Ridley Scott’s The Martian is this century’s equivalent of Georges Méliès’ A Trip to the Moon (1902). Both films feature humans setting foot on another world time when the technology for such a feat didn’t exist. When the first man landed on the moon on July 20, 1969, it lacked the aliens or natives in extravagant outfits found in A Trip to the Moon but the concept of traveling to the moon was no longer confined to the film. Similar A Trip to the Moon, The Martian depicts scientific feats that are not possible with today’s technology but unlike A Trip to the Moon is closed to being realized. Based off of Andy Weir’s novel of the same name, The Martian will follow Mark Watney (Matt Damon) an astronaut who is stranded on Mars after his crew, believing that he died during a storm, returns to Earth. Now Mark must use the resources he has left to survive on Mars until he can be rescued. While the story is a work of fiction, the concept of getting men to Mars may soon be possible.
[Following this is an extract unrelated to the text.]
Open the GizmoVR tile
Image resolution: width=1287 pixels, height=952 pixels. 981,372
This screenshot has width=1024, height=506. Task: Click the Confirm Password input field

At this year’s San Diego Comic-Con, a panel was held describing the efforts NASA is making so that men could exist on Mars like in The Martian. The panel was described in Anna Kaufman’s article for collider.com entitled “We Will Be Martians: The Real NASA Science Behind Ridley Scott’s The Martian”. According to NASA’s planetary science director Victor Green, NASA has a rover on Mars called Curiosity that is investigating what happened to the water on Mars. NASA has plans to launch more robots to Mars with an InSight mission launching next year featuring the launch of a lander as well as the Mars 2020 rover, which will bring an oxygenator to Mars designed to convert Mars’ toxic CO2 into oxygen.
Because of the efforts of NASA and Mars One, human life on Mars may someday no longer be confined to works of fiction. The fact that such scientific efforts coincide with The Martian, serve as an example of how technology can eventually catch up or make efforts towards what was presented in science fiction. The closeness human colonization of Mars close to being realized raises the question of what other works of science fiction will be realized someday. Will a voyage through a black hole be attempted like in Interstellar? Will ships be able to travel through space at light-speed through built in technology similar to the hyperdrive in Star Wars or will warp stations be developed that can send rockets traveling through light-years of space similar to the mass relays from the Mass Effect games? Perhaps now such feats seem far off and out of reach but if The Martian shows anything is that fiction can become reality.